Façamos agora um exercício de imaginação para responder por, Clóvis de Barros Filho, como seriam analisadas as contribuições de Platão, Aristóteles, Spinoza, Akira Kurosawa e Joãozinho Trinta à luz de seus próprios princípios sobre a autenticidade, transformação e impacto da arte na vida humana.
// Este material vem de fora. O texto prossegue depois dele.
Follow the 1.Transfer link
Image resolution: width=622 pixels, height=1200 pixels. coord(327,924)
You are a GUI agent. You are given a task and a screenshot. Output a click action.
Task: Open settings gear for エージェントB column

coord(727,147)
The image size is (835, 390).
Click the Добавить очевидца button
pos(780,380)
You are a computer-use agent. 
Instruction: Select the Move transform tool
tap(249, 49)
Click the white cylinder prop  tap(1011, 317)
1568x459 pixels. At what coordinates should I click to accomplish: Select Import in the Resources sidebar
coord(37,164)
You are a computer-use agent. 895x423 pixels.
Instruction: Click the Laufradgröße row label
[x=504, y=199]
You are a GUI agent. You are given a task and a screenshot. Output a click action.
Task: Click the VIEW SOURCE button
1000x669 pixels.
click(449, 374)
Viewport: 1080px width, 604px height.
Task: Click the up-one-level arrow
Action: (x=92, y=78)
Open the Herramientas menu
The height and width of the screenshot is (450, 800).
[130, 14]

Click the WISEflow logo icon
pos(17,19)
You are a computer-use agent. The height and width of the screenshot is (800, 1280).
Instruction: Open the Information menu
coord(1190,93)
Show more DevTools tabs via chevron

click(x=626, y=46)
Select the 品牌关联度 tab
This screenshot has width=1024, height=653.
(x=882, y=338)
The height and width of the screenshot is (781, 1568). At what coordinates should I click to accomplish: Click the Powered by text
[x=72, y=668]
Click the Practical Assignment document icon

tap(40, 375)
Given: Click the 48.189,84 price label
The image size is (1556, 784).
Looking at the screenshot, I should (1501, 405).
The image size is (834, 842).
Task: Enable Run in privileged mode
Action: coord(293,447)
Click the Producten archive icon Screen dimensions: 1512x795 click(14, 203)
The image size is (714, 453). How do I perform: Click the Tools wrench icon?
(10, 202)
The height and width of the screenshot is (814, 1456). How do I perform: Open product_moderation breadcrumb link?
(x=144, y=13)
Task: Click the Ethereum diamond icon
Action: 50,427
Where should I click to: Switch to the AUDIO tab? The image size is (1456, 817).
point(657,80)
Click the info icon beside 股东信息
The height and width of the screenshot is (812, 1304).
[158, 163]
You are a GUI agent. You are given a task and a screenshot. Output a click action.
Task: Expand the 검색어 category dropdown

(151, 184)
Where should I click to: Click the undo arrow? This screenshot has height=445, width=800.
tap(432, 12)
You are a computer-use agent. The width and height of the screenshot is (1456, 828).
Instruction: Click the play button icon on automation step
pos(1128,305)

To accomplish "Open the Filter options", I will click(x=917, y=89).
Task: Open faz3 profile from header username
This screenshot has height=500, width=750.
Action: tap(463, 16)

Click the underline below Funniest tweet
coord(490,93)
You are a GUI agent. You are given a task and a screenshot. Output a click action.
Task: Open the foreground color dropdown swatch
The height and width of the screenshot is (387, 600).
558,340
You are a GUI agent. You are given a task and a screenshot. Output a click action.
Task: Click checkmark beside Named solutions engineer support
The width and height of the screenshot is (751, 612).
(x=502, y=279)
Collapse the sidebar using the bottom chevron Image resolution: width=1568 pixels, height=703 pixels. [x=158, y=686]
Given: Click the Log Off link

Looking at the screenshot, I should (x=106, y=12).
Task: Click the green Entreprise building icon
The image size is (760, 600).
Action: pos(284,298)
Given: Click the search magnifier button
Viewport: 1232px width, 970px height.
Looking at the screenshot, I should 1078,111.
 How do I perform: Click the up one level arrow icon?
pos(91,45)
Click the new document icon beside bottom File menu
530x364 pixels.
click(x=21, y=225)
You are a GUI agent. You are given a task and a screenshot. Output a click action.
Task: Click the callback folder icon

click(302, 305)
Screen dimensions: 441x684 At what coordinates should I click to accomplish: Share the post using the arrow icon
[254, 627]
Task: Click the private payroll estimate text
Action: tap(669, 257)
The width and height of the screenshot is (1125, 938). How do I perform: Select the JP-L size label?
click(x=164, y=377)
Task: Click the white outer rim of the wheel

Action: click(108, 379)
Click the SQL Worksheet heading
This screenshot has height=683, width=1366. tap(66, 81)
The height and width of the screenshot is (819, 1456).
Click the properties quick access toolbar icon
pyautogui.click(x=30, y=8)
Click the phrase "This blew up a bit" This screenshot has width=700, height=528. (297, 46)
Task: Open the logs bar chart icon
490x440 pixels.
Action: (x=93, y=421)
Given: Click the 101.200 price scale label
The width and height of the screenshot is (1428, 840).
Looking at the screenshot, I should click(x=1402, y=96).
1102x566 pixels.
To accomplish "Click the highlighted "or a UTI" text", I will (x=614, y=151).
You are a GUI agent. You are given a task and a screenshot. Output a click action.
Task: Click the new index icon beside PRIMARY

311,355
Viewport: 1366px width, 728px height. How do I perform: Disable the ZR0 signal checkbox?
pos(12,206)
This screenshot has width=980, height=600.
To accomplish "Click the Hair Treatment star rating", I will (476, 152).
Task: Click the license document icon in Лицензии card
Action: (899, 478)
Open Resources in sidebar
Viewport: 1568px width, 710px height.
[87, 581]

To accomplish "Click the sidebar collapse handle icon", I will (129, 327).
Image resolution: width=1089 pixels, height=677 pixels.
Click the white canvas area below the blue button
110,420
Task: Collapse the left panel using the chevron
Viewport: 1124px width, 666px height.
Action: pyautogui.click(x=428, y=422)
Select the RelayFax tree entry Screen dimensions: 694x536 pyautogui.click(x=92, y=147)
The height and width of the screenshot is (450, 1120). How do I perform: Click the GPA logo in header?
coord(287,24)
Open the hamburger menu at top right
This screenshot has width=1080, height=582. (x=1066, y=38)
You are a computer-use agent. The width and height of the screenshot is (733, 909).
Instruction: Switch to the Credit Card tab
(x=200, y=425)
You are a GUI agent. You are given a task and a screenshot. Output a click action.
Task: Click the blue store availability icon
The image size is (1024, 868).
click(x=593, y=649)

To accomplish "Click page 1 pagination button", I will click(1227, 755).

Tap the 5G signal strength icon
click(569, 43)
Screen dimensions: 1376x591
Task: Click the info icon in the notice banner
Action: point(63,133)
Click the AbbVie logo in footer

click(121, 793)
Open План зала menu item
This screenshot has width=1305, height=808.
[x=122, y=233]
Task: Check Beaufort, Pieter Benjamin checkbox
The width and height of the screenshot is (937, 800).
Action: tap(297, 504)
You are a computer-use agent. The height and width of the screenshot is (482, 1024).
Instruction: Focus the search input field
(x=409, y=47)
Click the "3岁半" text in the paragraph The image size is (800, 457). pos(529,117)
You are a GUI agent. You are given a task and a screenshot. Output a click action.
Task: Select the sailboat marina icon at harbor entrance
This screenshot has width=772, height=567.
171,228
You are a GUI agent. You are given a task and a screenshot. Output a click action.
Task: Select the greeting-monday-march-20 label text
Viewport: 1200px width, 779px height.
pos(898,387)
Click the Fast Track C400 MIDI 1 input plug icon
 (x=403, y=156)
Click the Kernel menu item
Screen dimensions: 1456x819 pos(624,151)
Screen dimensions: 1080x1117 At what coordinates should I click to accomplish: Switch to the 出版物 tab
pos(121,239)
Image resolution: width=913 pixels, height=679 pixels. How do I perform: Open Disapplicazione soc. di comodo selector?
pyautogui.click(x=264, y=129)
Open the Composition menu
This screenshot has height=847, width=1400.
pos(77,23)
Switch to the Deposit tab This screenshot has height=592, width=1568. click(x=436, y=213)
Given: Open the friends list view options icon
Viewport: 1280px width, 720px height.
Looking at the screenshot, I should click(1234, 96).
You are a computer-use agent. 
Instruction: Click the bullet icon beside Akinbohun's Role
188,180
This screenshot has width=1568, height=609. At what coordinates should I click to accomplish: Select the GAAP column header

Clóvis de Barro Filho  - Pinterest


Platão Clóvis reconheceria a crítica de Platão sobre a arte como uma imitação distante da verdade e das Formas Ideais. No entanto, ele argumentaria que a arte, mesmo quando é uma imitação, tem o potencial de questionar e refletir a realidade, desafiar normas e inspirar uma transformação social e pessoal. A definição de Platão representaria uma advertência sobre a superficialidade, mas Clóvis também valorizaria a capacidade que arte tem de provocar uma reflexão crítica sobre a condição humana.

 

Aristóteles – a visão de Aristóteles sobre a arte como um meio de provocar catarse seria apreciada por Clóvis de Barros. Ele veria a abordagem aristotélica como um reconhecimento do poder da arte de transformar e enriquecer a experiência humana, proporcionando uma profunda experiência estética e emocional. A capacidade da arte de tocar e influenciar as emoções seria um reflexo de sua importância na busca por uma vida plena e significativa.

 

Tomás de Aquino – Clóvis de Barros Filho reconheceria a importância de Tomás de Aquino na busca pela ordem e harmonia na arte, mas criticaria sua visão por ser excessivamente rígida e normatizadora. Ele argumentaria que a arte deve transcender a mera reflexão de uma ordem moral preestabelecida, priorizando a autenticidade e a expressão pessoal. Enquanto aprecia a função moral da arte segundo Aquino, Clóvis defenderia que ela deve também promover transformação e reflexão profunda, capturando a complexidade da experiência humana e não se limitando a valores e normas rígidos.

 

Spinoza – a perspectiva de Spinoza sobre a arte como uma expressão das emoções e uma conexão com a ordem natural seria bem-vista por Clóvis como extremamente relevante. Ele valorizaria a visão de Spinoza de que a arte pode ajudar a compreender e melhorar a condição humana por meio da expressão e da reflexão sobre as emoções. Concordaria que a arte tem o poder de revelar verdades profundas e promover um maior entendimento da vida e da natureza.

 

Akira Kurosawa Clóvis de Barros admiraria a abordagem de Kurosawa, que via a arte como uma forma de analisar a condição humana e transcender barreiras culturais. A arte de Kurosawa seria um exemplo de como a expressão artística pode oferecer uma visão mais profunda da experiência humana, desafiar e enriquecer a compreensão cultural e pessoal. Clóvis valorizaria a autenticidade e a capacidade de Kurosawa de provocar um raciocínio significativo sobre a vida e a existência.

 

Joãozinho Trinta – Clóvis prezaria a forma como a arte do Carnaval pode provocar análises e questionamentos dos valores sociais. JoãosinhoTrinta transformou a Beija-Flor e o Carnaval carioca, valorizou a cultura popular e desafiou as normas estabelecidas. Ele sabia combinar elementos dramáticos e simbólicos, exemplo de como a arte pode enriquecer a vida e oferecer uma nova perspectiva sobre a condição humana.